Ahora bien, el INE y el Tribunal tienen el reto de interpretar todo nuestro marco constitucional en aras de asignar los espacios de representación en el Congreso de la Unión. Lo que quiero resaltar es que no se trata sólo de un tema de sobrerrepresentación, ni del número de escaños y curules que le tocaría a tal o cual fuerza política, sino del tipo de régimen político que nuestra Constitución efectivamente prevé. Lo que deberán decidir es si nuestra Constitución privilegia la construcción de mayorías (aunque sea artificiales), o la protección de las minorías políticas. Esa es la cuestión.

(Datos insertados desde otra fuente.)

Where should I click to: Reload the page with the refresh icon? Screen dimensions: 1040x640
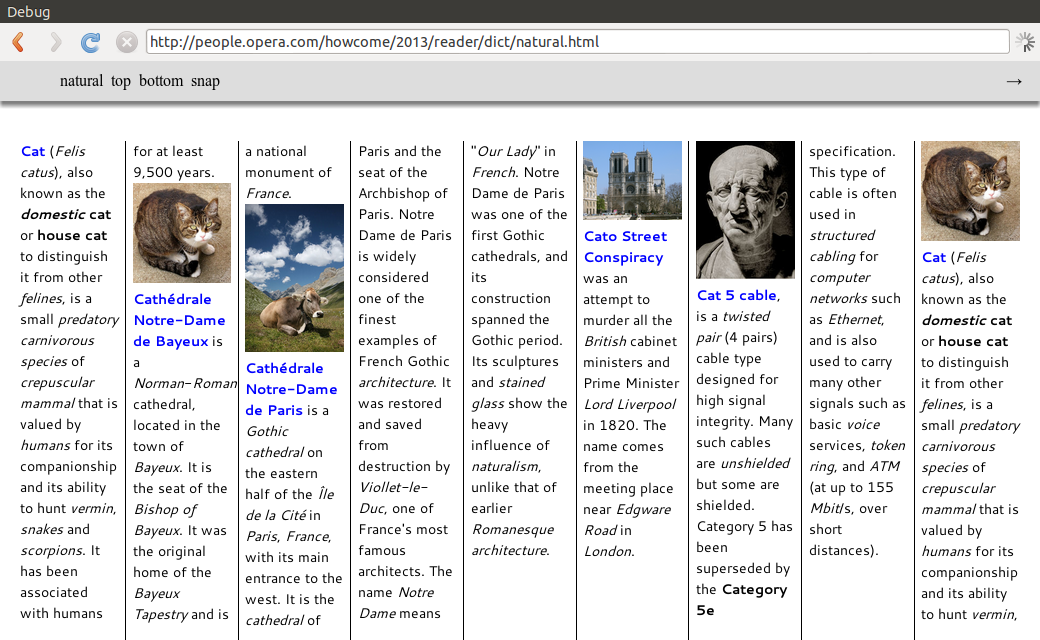[91, 42]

Si de una lectura de todas las disposiciones normativas relevantes (constitucionales y legales) nuestras autoridades electorales interpretan que nuestro régimen favorece la construcción de mayorías artificiales, digamos, para favorecer la gobernabilidad; entonces podrían aceptar que una fuerza política tenga un porcentaje mucho mayor de diputados y senadores que lo que el voto realmente les dio. Y quien vote así, deberá hacerse cargo de todo lo que esto implica: subrepresentación de las minorías, valor diferenciado del voto ciudadano, validar transferencias de votos entre distintas fuerzas políticas mediante convenios electorales (distorsionando la fuerza electoral real de cada partido), y una concentración de poder enorme en una sola fuerza política que no deriva del voto popular, sino de convenios celebrados por las cúpulas partidistas.

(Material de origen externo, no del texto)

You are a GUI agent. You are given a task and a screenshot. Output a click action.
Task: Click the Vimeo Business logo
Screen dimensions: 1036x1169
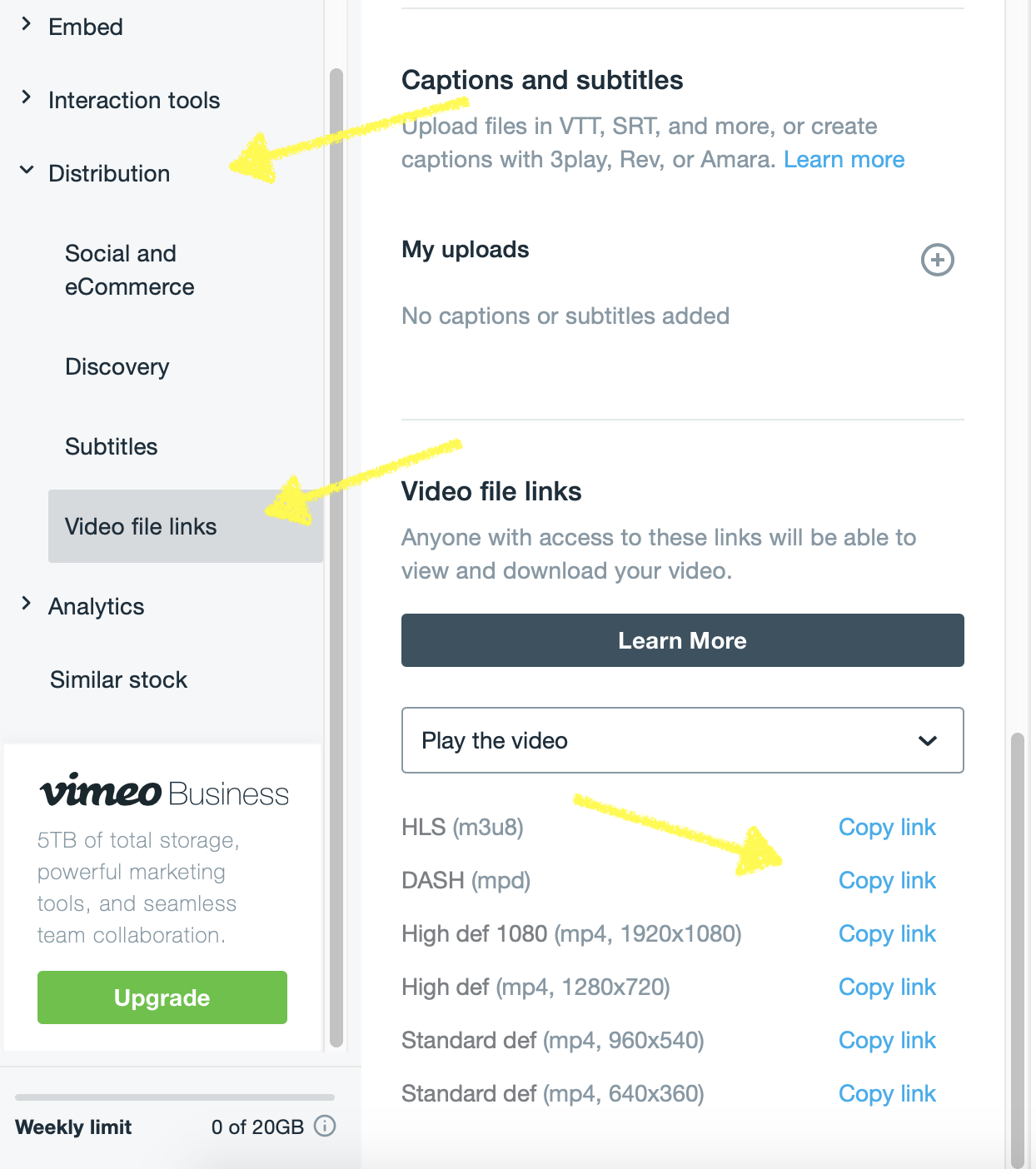[164, 791]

En cambio, quienes opinen que nuestro régimen constitucional está diseñado para proteger a las minorías, para darles voz y poder frente a las mayorías; entonces podrían ajustar los espacios de representación para que estos se acerquen más a la voluntad popular expresada en las urnas. El principal argumento de quienes pensamos así es que nuestro sistema constitucional está pensado para que las minorías puedan expresar siempre su descontento político y constitucional. No es casualidad que las acciones de inconstitucionalidad pidan un 33% de los integrantes de las cámaras para que procedan. Todo el sistema se pensó para que las minorías siempre estuvieran en la posibilidad de detonar este mecanismo de control constitucional. No es casualidad que la Constitución diga que la sobrerrepresentación no puede ser mayor a un 8%. No es casualidad que la Constitución diga que una sola fuerza política no puede tener más de 300 diputados por ambos principios. No es casualidad que la ley diga que nuestro sistema de representación proporcional debe ser un modelo “puro”, es decir, que refleje lo más exactamente posible los votos de cada fuerza política. Y no puede ser que, mediante convenios partidistas y operaciones de transferencias de votos, se le pretenda dar la vuelta a toda esta madeja normativa de índole constitucional y legal. Eso es, a todas luces, un fraude a la Constitución y la ley.

El INE y el Tribunal tendrán que optar por una de las dos interpretaciones. Pero no sólo optar, sino justificar su corrección constitucional y responsabilizarse de la misma. Para mí no hay duda: es la segunda opción. Los electores no le dieron un cheque en blanco al oficialismo. Le dieron un poder enorme, sí, pero no al grado de atropellar y anular a las oposiciones. Simplemente no tienen los votos y, por lo tanto, ése no fue el mandato popular. Quienes opinen lo contrario tendrán que justificarlo y soportar el juicio de la historia, acaso el más duro de todos los juicios. Y el que más importa.